*Work instructions*
**A.** Answer these questions about the backspace string compare problem, labeling each answer (i), (ii) or (iii):
(i) What character represents a backspace?
(ii) In Example 3, what does s become?
(iii) What is the greatest length allowed for s and t?
**B.** Decide whether each statement agrees with the backspace string compare problem. Answer yes or no and quote the words that decide it, labeling each answer (i), (ii) or (iii).
(i) Backspacing an empty text produces an error.
(ii) In Example 2, both strings end up empty.
(iii) The strings may contain uppercase letters.
**C.** Continue the backspace string compare write-up, picking up right after its last sentence.

*Passage provided*
Given two strings s and t, return true if they are equal when both are typed into empty text editors. '#' means a backspace character.

Note that after backspacing an empty text, the text will continue empty.

 

Example 1:

Input: s = "ab#c", t = "ad#c"
Output: true
Explanation: Both s and t become "ac".

Example 2:

Input: s = "ab##", t = "c#d#"
Output: true
Explanation: Both s and t become "".

Example 3:

Input: s = "a#c", t = "b"
Output: false
Explanation: s becomes "c" while t becomes "b".

 

Constraints:

  • 1 <= s.length, t.length <= 200
  • s and t only contain lowercase letters and '#' characters.

 

Follow up: Can you solve it in O(n) time and O(1) space?

Solution Explanation for Backspace String Compare

This problem asks us to compare two strings after applying backspace operations. The optimal approach avoids using extra space (O(1) space complexity) and solves the problem in linear time (O(n) time complexity).

*Data extract*
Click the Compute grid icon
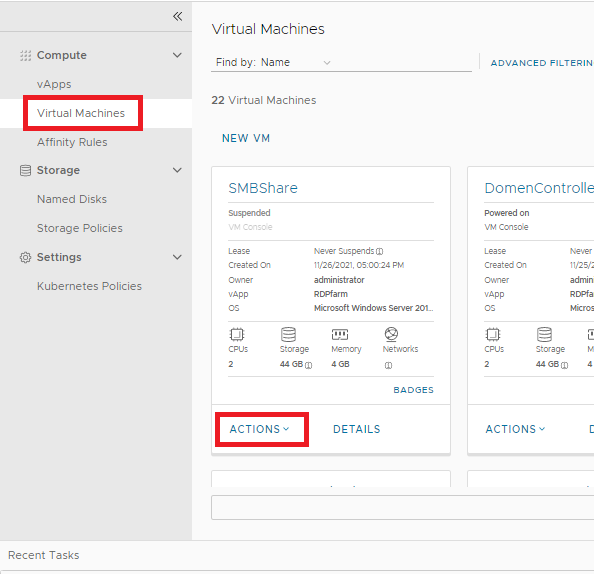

*Answer list*
**A.**
(i) The '#' character.
(ii) "c".
(iii) 200.

**B.**
(i) No: "after backspacing an empty text, the text will continue empty."
(ii) Yes: "Both s and t become ""."
(iii) No: "s and t only contain lowercase letters and '#' characters."

**C.**
Approach:

The core idea is to use two pointers, one for each string, and iterate backward from the end of each string. We keep track of the number of backspaces encountered for each string. When a non-backspace character is encountered and the backspace count is zero, we compare this character to the corresponding character in the other string. If the characters are different, we return false. Otherwise, we continue iterating backward.

Time Complexity: O(m + n), where m and n are the lengths of strings s and t respectively. We iterate through each string at most once.

Space Complexity: O(1). We use a constant amount of extra space to store the skip counters.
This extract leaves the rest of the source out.